Ancient Language Processing: Teaching Computers to Read Cuneiform Tablets
Twenty-five centuries ago, the “paperwork” of the Achaemenid Empire in Persia was recorded on clay tablets. In 1933, archeologists from the University of Chicago’s Oriental Institute (OI) found tens of thousands of these tablets at an excavation site in Persepolis, located in modern-day Iran. For decades, researchers studied and translated these ancient documents “by hand,” revealing rich information about Achaemenid history, society, and language.
But this manual deciphering process is very difficult, slow, and prone to errors. Since the 1990’s, scientists have attempted to recruit computers to help, with limited success due to the three-dimensional nature of the tablets and the complexity of the cuneiform characters. But recent leaps forward in computer vision and language processing may finally make automated transcription of these tablets possible, freeing up archeologists for higher-level analysis.
That’s the motivation behind DeepScribe, a CDAC-funded collaboration between researchers from the OI and the Department of Computer Science. With a training set of more than 6,000 annotated images from the Persepolis Fortification Archive (directed by professor emeritus Matthew W. Stolper), the project will build a model that can “read” as-yet-unanalyzed tablets in the collection, and potentially a tool that archeologists can adapt to other studies of ancient writing.

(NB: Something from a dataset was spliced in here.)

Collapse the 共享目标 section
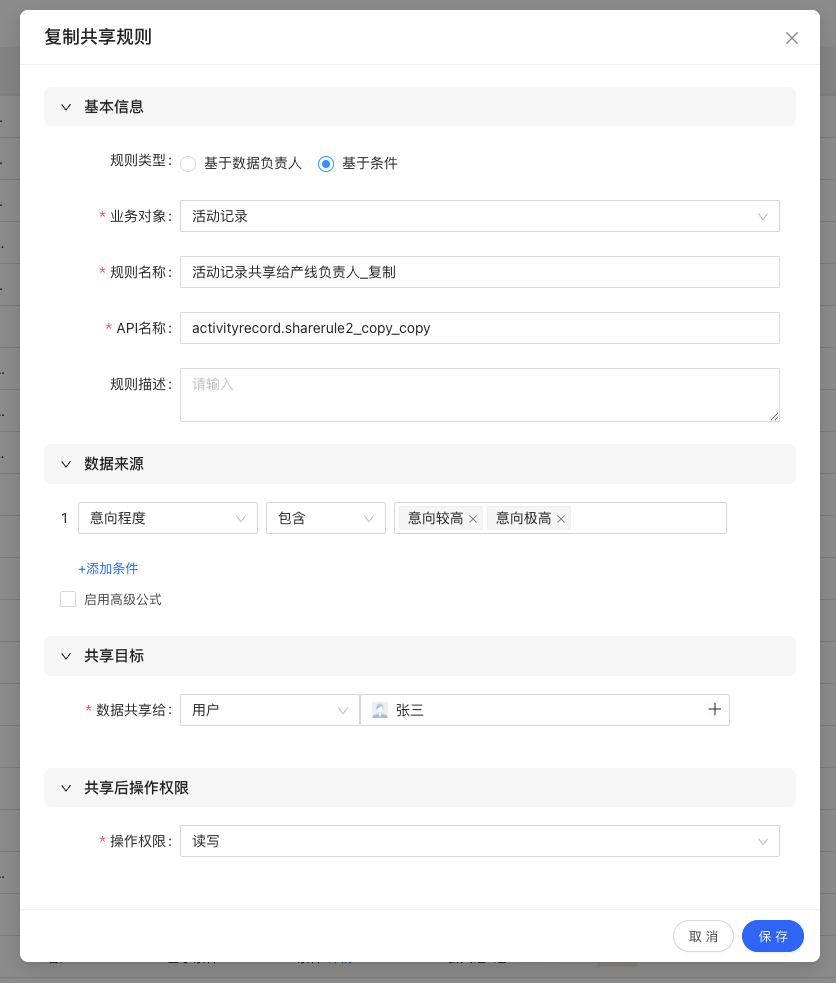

“If we could come up with a tool that is flexible and extensible, that can spread to different scripts and time periods, that would really be field-changing,” said Susanne Paulus, Associate Professor of Assyriology at the University of Chicago and Tablet Collection Curator at the OI.
The collaboration was sparked when Paulus, Sandra Schloen, and Miller Prosser of the OI met UChicago CS Assistant Professor Sanjay Krishnan at a Neubauer Collegium event on digital humanities. Schloen and Prosser oversee OCHRE, a database management platform supported by the OI to capture and organize data from archeological excavations and other forms of research. Krishnan applies deep learning and AI techniques to data analysis, including video and other complex data types. The overlap was immediately apparent to both sides.
“From the computer vision perspective, it’s really interesting because these are the same challenges that we face. Computer vision over the last five years has improved so significantly; ten years ago, this would have been hand wavy, we wouldn’t have gotten this far,” Krishnan said. “It’s a good machine learning problem, because the accuracy is objective here, we have a labeled training set and we understand the script pretty well and that helps us. It’s not a completely unknown problem.”
That training set is thanks to over 80 years of close study by OI and UChicago researchers and a recent push to digitize high-resolution images of the tablet collection — currently over 60 terabytes and still growing — before their return to Iran. Using this collection, researchers created a dictionary of the Elamite language inscribed on the tablets, and students learning how to decipher cuneiform built a database of more than 100,000 “hotspots,” or identified individual signs.
With resources from the UChicago Research Computing Center, Krishnan (and interested former student of cuneiform and now west-coast engineer, Eddie Williams) used this annotated dataset to train a machine learning model, similar to those used in other computer vision projects. When tested on tablets not included in the training set, the model could successfully decipher cuneiform signs with around 80 percent accuracy. Ongoing research will try to nudge that number higher while examining what accounts for the remaining 20 percent.
But even 80 percent accuracy can immediately provide help for transcription efforts. Many of the tablets describe basic commercial transactions, similar to “a box of Walmart receipts,” Paulus said. And a system that can’t quite make up its mind may still be useful.
“If the computer could just translate or identify the highly repetitive parts and leave it to an expert to fill in the difficult place names or verbs or things that need some interpretation, that gets a lot of the work done,” Paulus said. “And if the computer can’t make a definitive decision, if it could give us back probabilities or the top four ranks, then an expert has a place to start. That would be amazing.”
Even more ambitiously, the team imagines DeepScribe as a general-purpose deciphering tool that they can share with other archeologists. Perhaps the model can be retrained for cuneiform languages other than Elamite, or can make educated suggestions about what text was written on missing pieces of incomplete tablets. A machine learning model might also help determine the origin of tablets and other artifacts of unknown provenance, a task currently addressed by chemical testing.
By joining the CDAC Discovery Grant cohort, the DeepScribe team can connect with other projects using computer vision approaches for applications such as studying biodiversity in marine bivalves and disentangling style from content in artistic work. The collaboration also hopes to inspire future partnerships between the OI and UChicago CS, as digital archeology increasingly intersects with advanced computational approaches.
“I think it helped something that would have ended at a dinner conversation become an actual collaboration,” Krishnan said. “It got us to do more than talking.”